Em tempos de egos fragilíssimos, importante mesmo é fazer isso: desintegrar, denigrir, sujar, abalar a imagem dessa figura de “poder” que já ocupou lugares sociais bastante privilegiados. Há quem pense que tais mudanças são consequência de uma libertação. Mais ingenuidade para o nosso acervo, que desmoralizar uma “figura de poder”, que continua a ocupar um “lugar de poder” é libertação. Porque, sim, o professor continua a ocupar um lugar de poder, dentro de uma instituição de poder, mas tão desmoralizado, que é fácil a partir da sua figura instaurar ideologias que não são proferidas por ele, culpas que não são suas, mas que se utilizam de sua imagem enquanto intermediário. Ele pode até não ter “poder”, mas é um instrumento de. Um bode expiatório poderoso!

Para escapar dessa lógica perversa seria necessário amar muito a profissão, dominá-la, compreendê-la o suficiente para dançar tango com ela. Mas, uma vez tão desmoralizada, poucos egos se arriscam sequer a considerar que gostariam de ser professores. Vão apenas no último caso. Vão sem preparo, vão sem querer, sem abertura. Não possuem empatia com aqueles outros que estão ali “dependentes” de sua atuação, entram na sala de aula como se entrassem em um ringue. Os bodes expiatórios perfeitos. E os aprendizes, ensinados de antemão a desvalorizar a figura do professor, a desconfiar dela – não de forma crítica, mas de forma dogmática –, a acreditar que a informação basta, isso somado a todos os hormônios e tragédias cotidianas que todos passam, aguardam dopados de adrenalina o soar do primeiro round.
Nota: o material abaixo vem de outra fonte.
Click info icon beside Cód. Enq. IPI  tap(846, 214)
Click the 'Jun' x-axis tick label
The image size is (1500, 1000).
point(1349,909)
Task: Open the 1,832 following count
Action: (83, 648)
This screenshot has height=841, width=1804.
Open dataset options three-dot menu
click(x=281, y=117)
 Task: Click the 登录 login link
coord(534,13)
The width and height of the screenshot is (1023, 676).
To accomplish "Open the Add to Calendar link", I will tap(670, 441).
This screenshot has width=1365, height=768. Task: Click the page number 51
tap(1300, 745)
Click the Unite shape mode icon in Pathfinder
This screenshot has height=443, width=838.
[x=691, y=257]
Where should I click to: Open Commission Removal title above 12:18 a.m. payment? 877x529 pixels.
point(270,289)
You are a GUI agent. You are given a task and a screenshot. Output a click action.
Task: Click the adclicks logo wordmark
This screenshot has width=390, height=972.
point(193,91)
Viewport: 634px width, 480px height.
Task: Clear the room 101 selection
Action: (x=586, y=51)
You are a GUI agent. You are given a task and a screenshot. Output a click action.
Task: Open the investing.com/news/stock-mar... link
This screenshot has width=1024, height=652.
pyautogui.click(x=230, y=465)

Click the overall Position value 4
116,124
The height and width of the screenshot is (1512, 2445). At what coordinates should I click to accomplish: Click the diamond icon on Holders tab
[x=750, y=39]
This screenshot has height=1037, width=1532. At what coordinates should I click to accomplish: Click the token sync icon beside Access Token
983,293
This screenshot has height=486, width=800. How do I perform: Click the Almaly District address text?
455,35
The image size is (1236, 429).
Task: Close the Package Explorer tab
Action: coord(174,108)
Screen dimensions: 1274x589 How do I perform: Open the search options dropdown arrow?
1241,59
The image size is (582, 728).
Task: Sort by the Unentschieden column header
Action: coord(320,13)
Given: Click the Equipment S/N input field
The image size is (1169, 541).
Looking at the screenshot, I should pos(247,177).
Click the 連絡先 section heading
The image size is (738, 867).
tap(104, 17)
Mas não há produção ou multiplicação de conhecimento sem amor, sem empatia, sem respeito. A vitória não está com nenhum desses lutadores ocupando lugares aparentemente desiguais: está com aqueles que querem perpetuar a estupidez. Está com aqueles que querem controlar o saber, permitindo apenas uma quantia aceitável de conhecimento esparramado como lubrificante da máquina social, mas que, de um modo geral, gozam dos benefícios da ignorância. Enquanto a educação mantém-se funcionando como um ringue de luta e o professor é o “lutador” em quem ninguém aposta, não querer ser professor é uma questão de ego. Ninguém quer ser projetado como perdedor. E nisso, embora não apenas por isso, seguimos diariamente perdendo nossas batalhas… seguimos juntos para o fundo do poço. Ao menos nisso, estamos irremediavelmente unidos.

Paula Peregrina

Peregrina de territórios abstratos, graduou-se em Psicologia, trocou o mestrado e uma potencial carreira por uma aventura na Letras e acabou forasteireando nas artes. Cruzando por uma vida de territórios insólitos, perseveram a escrita, a poesia e o olhar crítico, cristalino e estrangeiro de todos os lugares.